A final consideration lies with anti doping. While a diagnosis of iron deficiency anemia and infusion of iv iron would be considered medically necessary and allowed, any iv infusion with greater than 100ml would violate WADA regulations.
Hope this helps
Jeffrey Rocco, M.D.

Luke said:

Thanks for this question! Ah, the ole heme iron absorption issue again. Actually, technically speaking, hemoglobin has iron in it, not the other way around. And Ferrochel chelate has human clinical studies showing significantly better tolerability than other iron salts or chelates, especially in pregnant women and children. Another func heme fact – the first precursor to make heme is glycine itself, which is then congealed in at least 9 biosynthesis steps to form heme protoporphyrin, so heme is actually a much larger molecular version of a glycine chelate embedded in heme protein (globin). Although there are a lot of good reasons to use Ferrochel (ferrous bisglycinate) instead of heme iron, there is one reason that is all-important: stability. Ferrochel is extremely stable and keeps iron in its unoxidized ferrous state. Heme, on the other hand, degrades into numerous fragments on exposure to oxygen (air), as is the situation with dietary supplements. That’s why Heme iron supplements are not made – they’re not stable. Less stability = less safety when iron is concerned. Also, Ferrochel is the most- and best-studied iron chelate in humans, and has been in use worldwide for over 50 years with superior safety.
Luke R. Bucci, PhD CCN CNS Chief Scientific Officer

Luke said:

Warren, I have used Ferrochel (ferrous (iron) bisglycinate) as an iron only supplement during my clinical practice days and was very happy with the results. I also recommend that adding iron supplements should have some iron testing from a qualified health care practitioner beforehand to make sure there is a need.
Luke R. Bucci, PhD CCN CNS Chief Scientific Officer

swim said:

heme -iron.

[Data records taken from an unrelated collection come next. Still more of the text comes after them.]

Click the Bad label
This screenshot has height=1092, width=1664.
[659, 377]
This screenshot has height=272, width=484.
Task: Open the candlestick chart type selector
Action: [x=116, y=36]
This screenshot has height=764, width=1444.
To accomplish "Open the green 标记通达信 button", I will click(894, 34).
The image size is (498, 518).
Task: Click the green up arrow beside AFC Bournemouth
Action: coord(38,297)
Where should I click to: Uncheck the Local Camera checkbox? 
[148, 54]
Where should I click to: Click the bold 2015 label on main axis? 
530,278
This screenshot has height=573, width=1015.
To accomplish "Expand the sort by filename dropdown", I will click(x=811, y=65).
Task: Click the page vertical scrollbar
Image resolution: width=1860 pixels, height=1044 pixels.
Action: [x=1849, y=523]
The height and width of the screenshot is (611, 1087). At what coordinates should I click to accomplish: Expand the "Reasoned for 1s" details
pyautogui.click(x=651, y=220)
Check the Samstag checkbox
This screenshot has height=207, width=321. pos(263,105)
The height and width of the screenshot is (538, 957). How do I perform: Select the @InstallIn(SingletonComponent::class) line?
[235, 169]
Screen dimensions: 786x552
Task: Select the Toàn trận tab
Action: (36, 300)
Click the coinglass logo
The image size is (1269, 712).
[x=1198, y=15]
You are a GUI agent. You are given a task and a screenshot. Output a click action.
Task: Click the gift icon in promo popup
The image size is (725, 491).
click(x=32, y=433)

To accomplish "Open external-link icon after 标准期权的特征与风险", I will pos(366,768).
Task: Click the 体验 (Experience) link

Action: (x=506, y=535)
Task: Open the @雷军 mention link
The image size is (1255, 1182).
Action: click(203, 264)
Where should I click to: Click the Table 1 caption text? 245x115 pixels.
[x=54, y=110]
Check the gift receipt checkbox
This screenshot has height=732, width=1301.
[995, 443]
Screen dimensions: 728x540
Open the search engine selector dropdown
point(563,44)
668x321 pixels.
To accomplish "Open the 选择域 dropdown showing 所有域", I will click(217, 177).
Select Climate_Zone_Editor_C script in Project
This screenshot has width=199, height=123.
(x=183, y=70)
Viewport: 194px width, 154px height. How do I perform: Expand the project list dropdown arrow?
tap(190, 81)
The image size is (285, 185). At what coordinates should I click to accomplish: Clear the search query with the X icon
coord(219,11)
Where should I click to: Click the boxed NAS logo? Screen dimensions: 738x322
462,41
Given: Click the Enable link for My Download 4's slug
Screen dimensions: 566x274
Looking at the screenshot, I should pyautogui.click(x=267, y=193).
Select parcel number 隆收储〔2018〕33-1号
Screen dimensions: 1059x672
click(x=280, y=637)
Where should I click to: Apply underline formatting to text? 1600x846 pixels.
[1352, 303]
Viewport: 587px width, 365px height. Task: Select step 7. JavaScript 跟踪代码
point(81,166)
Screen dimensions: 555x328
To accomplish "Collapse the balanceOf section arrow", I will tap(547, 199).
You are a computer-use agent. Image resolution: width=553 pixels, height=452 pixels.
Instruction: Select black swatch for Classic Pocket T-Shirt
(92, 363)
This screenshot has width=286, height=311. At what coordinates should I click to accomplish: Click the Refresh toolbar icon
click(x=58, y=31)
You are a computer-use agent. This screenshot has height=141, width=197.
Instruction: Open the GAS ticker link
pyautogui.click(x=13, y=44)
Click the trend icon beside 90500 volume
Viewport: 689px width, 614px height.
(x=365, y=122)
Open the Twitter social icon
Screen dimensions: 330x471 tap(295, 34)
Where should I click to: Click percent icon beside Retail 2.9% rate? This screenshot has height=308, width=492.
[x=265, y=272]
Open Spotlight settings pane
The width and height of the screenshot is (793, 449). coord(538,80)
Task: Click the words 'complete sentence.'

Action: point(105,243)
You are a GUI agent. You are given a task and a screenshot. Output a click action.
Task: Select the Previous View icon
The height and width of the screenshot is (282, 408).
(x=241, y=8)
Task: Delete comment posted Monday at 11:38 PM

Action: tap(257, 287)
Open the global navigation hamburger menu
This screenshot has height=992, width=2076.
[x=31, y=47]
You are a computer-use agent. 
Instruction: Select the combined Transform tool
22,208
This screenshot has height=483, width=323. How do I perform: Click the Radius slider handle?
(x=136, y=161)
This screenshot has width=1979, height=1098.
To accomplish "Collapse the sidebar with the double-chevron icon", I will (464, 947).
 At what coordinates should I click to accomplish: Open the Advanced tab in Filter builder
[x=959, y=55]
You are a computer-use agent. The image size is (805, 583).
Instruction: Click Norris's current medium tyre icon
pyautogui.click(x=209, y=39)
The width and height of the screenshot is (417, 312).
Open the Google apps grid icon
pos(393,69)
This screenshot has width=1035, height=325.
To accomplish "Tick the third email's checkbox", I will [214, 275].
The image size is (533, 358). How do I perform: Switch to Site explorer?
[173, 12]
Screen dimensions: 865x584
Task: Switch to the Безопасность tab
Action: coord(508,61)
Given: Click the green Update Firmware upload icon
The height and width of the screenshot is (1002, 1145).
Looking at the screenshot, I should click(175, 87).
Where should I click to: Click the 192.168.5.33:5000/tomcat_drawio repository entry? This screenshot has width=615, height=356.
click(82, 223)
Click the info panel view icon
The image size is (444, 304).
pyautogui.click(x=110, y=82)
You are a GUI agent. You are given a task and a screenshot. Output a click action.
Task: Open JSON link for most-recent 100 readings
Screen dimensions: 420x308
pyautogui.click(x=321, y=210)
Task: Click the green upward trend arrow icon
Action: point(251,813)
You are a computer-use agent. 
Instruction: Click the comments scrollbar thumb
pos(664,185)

Red meat &animal proteins/animal organs. Iron that has hemoglobin in it! And avoid the gastro of elemental chelated iron.

tony giguere said:

with your " normal" levels. how do you convince your doctor to give you an iron infusion? i have very similar iron levels but only when my ferritin is below normal will they consider the infusion. what type of iron infusion do you get? thanks for the info. tony

Warren C Mullisen said:

is there a specific iron only supplement to recommend?

Warren C Mullisen said:

is there a specific iron only supplement you recommend?